Reputation: 1568
I have two variables with multiple levels; V1 has 400 levels and V2 has ≈ 250 levels. How can I transform V2's factors into several different variables and use variable V1 as the unique identifier?
V1 V2
Garza, Mike a
Garza, Mike b
Smith, James a
Smith, James f
Smith, James z
Moore, Jen b
Klein, April f
The dataframe should look like the example below. Note: How variables can contain multiple factors, not one variable per factor. Considering Mike has two factors associated with him, factors a and b go into V2 and V3, where Jen, factor b also goes into V2, not V3.
V1 V2 V3 V4 V5
Garza, Mike a b
Smith, James a f z
Moore, Jen b
Klein, April f
Any help would be greatly appreciated!
Thank you.
Upvotes: 1
Views: 510
Reputation: 3055
You can do the first part with dcast
in the reshape
package and then sort them further to your desired output with apply
.
dat <- data.frame(V1 = factor(c("Garza", "Garza",
"Smith", "Smith", "Smith",
"Moore", "Klein")),
V2 = c("a","b","a","f","z","b","f"))
# recast your data
dd <- dcast(dat, V1~V2)
#make a function to use with apply
shift_values<- function(x){
notna <-which(!is.na(x[-1]))
val <- x[notna+1]
x[-1] <- c(as.character(val), rep("", (length(x)-1-length(val))))
return(x)
}
# use it in an apply loop, transpose the data, and turn it into a data.frame
result <- data.frame(t(apply(dd, 1, shift_values)))
# change the column names
colnames(result)[-1] <- paste0("V", 2:(ncol(result)))

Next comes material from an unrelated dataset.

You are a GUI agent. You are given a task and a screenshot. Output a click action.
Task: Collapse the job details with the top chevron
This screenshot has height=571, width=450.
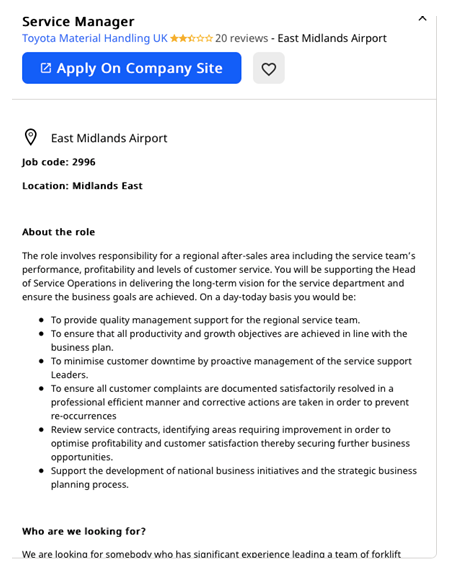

The data then looks like this:
V1 V2 V3 V4 V5
1 Garza a b
2 Klein f
3 Moore b
4 Smith a f z
Upvotes: 1
Reputation: 9570
It appears that you want a vector of the V2
levels that are present for each V1
level (Individual). That is not really how columns are designed to work in data.frames, even if you can do it in Excel. Instead, I would suggest that you just make the result a vector for each individual, like so:
split(df$V2, df$V1)
which returns:
$`Garza, Mike`
[1] a b
Levels: a b f z
$`Klein, April`
[1] f
Levels: a b f z
$`Moore, Jen`
[1] b
Levels: a b f z
$`Smith, James`
[1] a f z
Levels: a b f z
Without knowing your use case, I can't say if this will actually better or not. However, in my general experience, it tends to be easier to work with. If you just need to print them, you can always collapse them. For example, if you save the above split
result to out
, you can do this, which can then be added as a column to some other output table:
out <- split(df$V2, df$V1)
sapply(out, paste, collapse = ", ")
gives
Garza, Mike Klein, April Moore, Jen Smith, James
"a, b" "f" "b" "a, f, z"
Or, if you want to know who has a certain group, you can do this:
sapply(out, function(x){"f" %in% x})
Which gives:
Garza, Mike Klein, April Moore, Jen Smith, James
FALSE TRUE FALSE TRUE
Upvotes: 1
Reputation: 61154
This is a reshape problem. Consider df
is your data.frame, you can try using this:
> library(reshape2)
> print(dcast(melt(df), ...~V2), na.print="")
Using V1, V2 as id variables
Using V2 as value column: use value.var to override.
V1 a b f z
1 Garza,Mike a b
2 Klein,April f
3 Moore,Jen b
4 Smith,James a f z
Upvotes: 3